THAW, Thaw

Thaw

Non si sa niente dei Thaw, se non che sono polacchi e – a giudicare da disco e foto – schierati in questa maniera: chitarra, effettistica/tastiere, basso/voce, batteria. In studio ci dovrebbe essere un secondo chitarrista. Dopo due demo – leggo da più parti – molto apprezzati, escono col loro primo album per Avantgarde Music, che di orecchio per queste cose ne ha sempre avuto in maniera quasi imbarazzante. Per inciso, come sempre il cover design è oltre l’eccellente.

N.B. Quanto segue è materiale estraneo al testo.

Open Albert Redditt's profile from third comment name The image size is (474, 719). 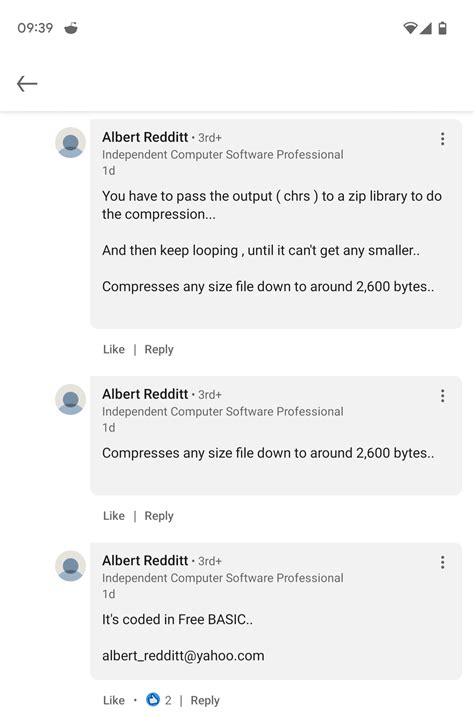tap(145, 560)
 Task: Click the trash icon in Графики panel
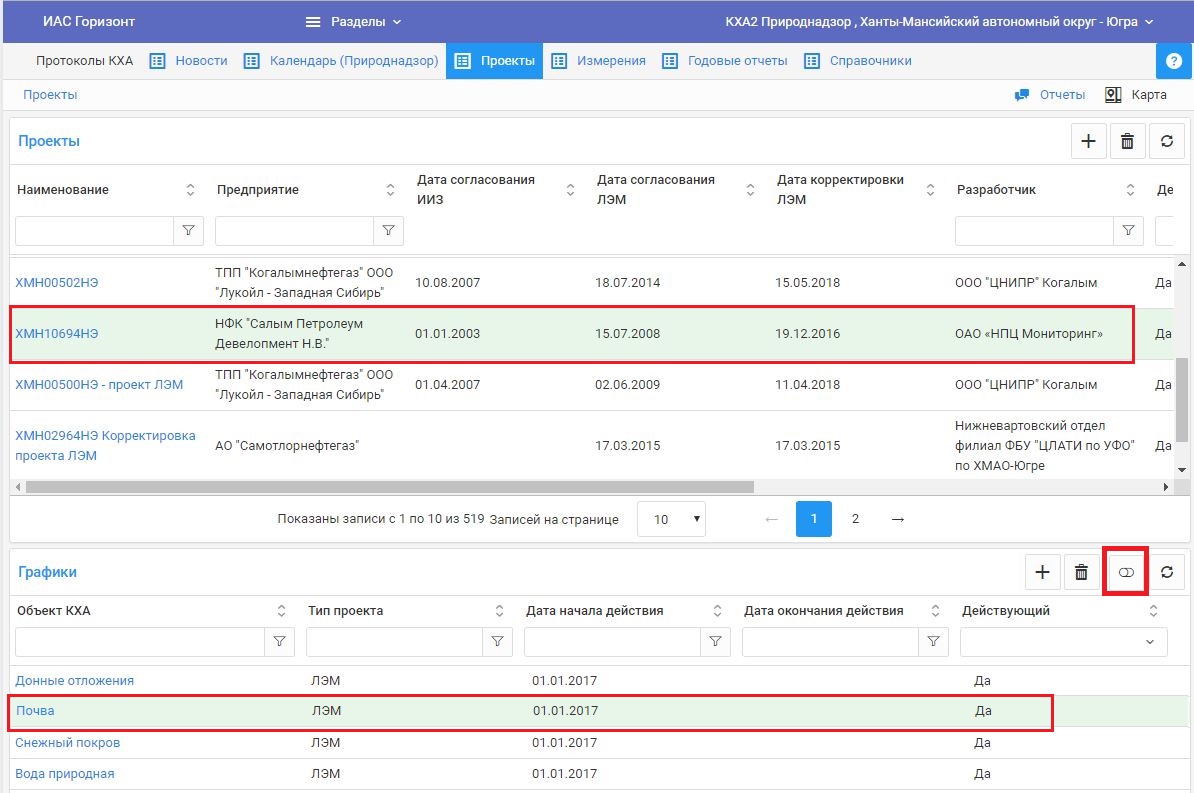point(1081,572)
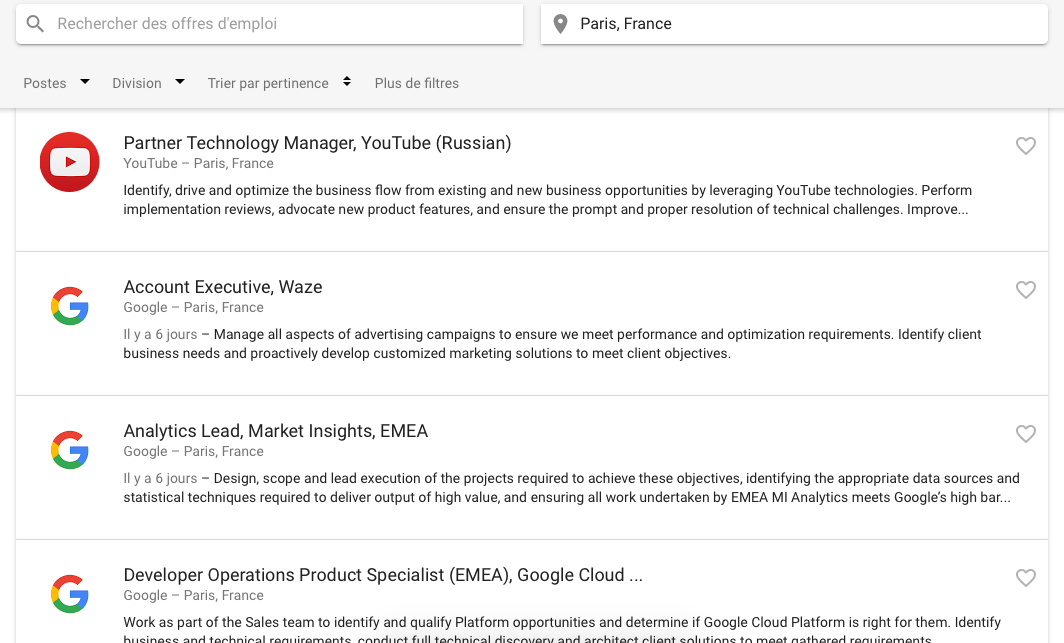Toggle the heart on Account Executive, Waze
Screen dimensions: 1064x643
pyautogui.click(x=1026, y=290)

Il gruppo si mostra in qualche modo figlio della sua epoca, nel senso che nel comporre tiene (più che) presenti le varie diramazioni del sound Neurosis/Isis, intarsia (senza annacquare tutto) i propri pezzi con passaggi strumentali introspettivi e non teme strumentali veri e propri (“Kiara” sembra uno di quei b-side senza voce dei primi Cure), si confronta con lo sludge e si gioca anche la carta del brano solo ambient in apertura, dal titolo – questo sì, banale – “The Gate”. Sempre come accade in questi anni, i Thaw prendono quello che vogliono dal black metal, ma senza aderirvi (niente caproni, niente scream, ad esempio): in almeno due episodi ne suonano una variante tesa e densissima, che mi ha ricordato i Nidingr più asettici di Wolf-Father e mi ha fatto risalire coi paragoni a tanto “industrial” black del passato.

Servirebbero forse più coesione tra i vari elementi e giusto un po’ meno segni dei tempi nella musica, ma si gode abbastanza, inutile stare lì a pensarci troppo.